■ Your objective
Find each line in the rows below that contains the word "This", and copy those lines.
-*-
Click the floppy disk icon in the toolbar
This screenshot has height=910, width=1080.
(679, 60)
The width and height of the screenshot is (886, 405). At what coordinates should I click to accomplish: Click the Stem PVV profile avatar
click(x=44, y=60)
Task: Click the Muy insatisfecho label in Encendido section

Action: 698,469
-*-
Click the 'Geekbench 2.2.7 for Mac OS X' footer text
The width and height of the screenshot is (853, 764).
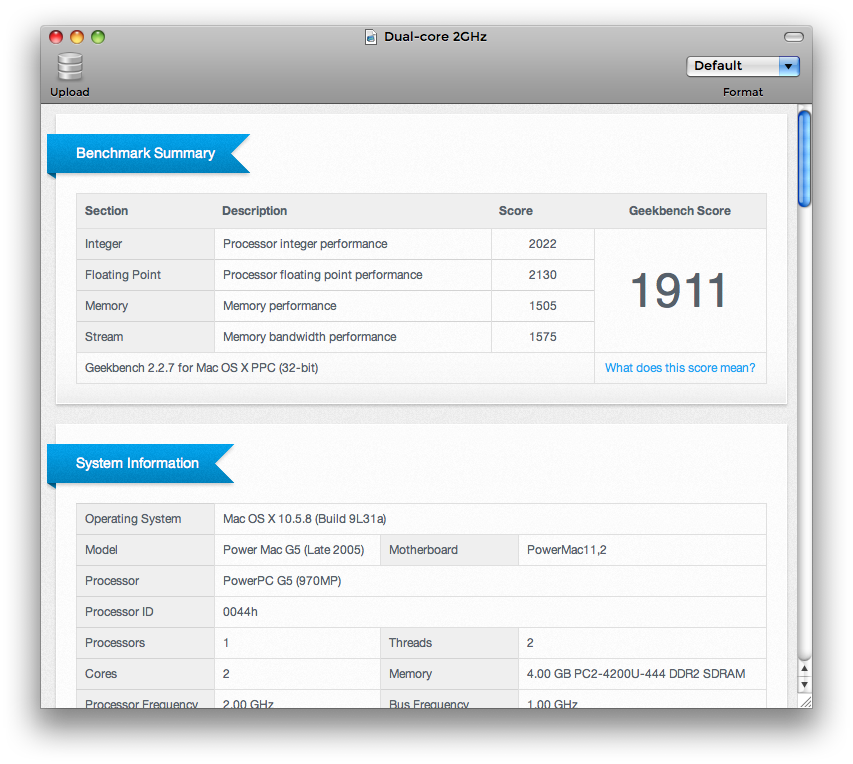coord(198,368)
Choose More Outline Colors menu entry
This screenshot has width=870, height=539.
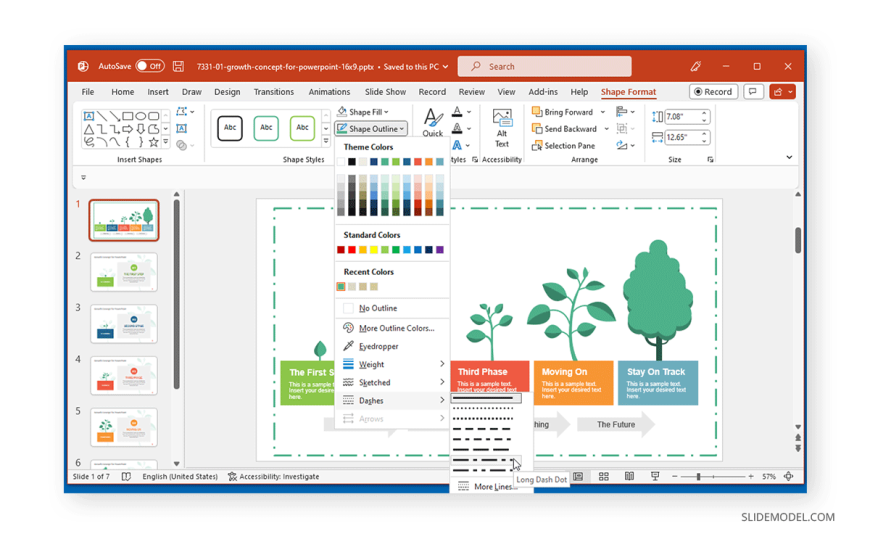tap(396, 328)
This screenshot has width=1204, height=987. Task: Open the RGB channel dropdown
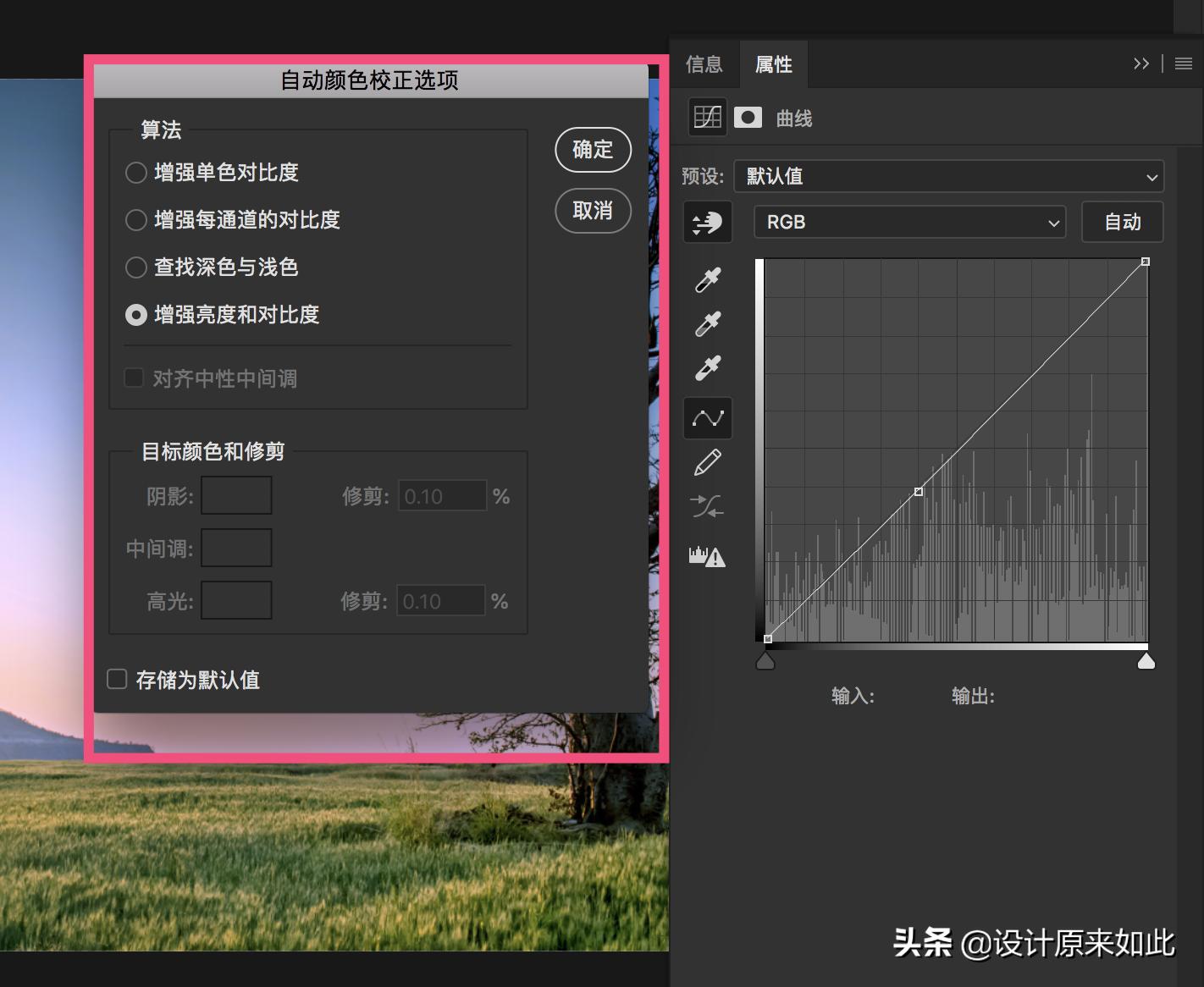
-*-
■ Output of the task
This screenshot has height=910, width=1080.
This screenshot has width=870, height=539.
This screenshot has width=1204, height=987. Task: Open the RGB channel dropdown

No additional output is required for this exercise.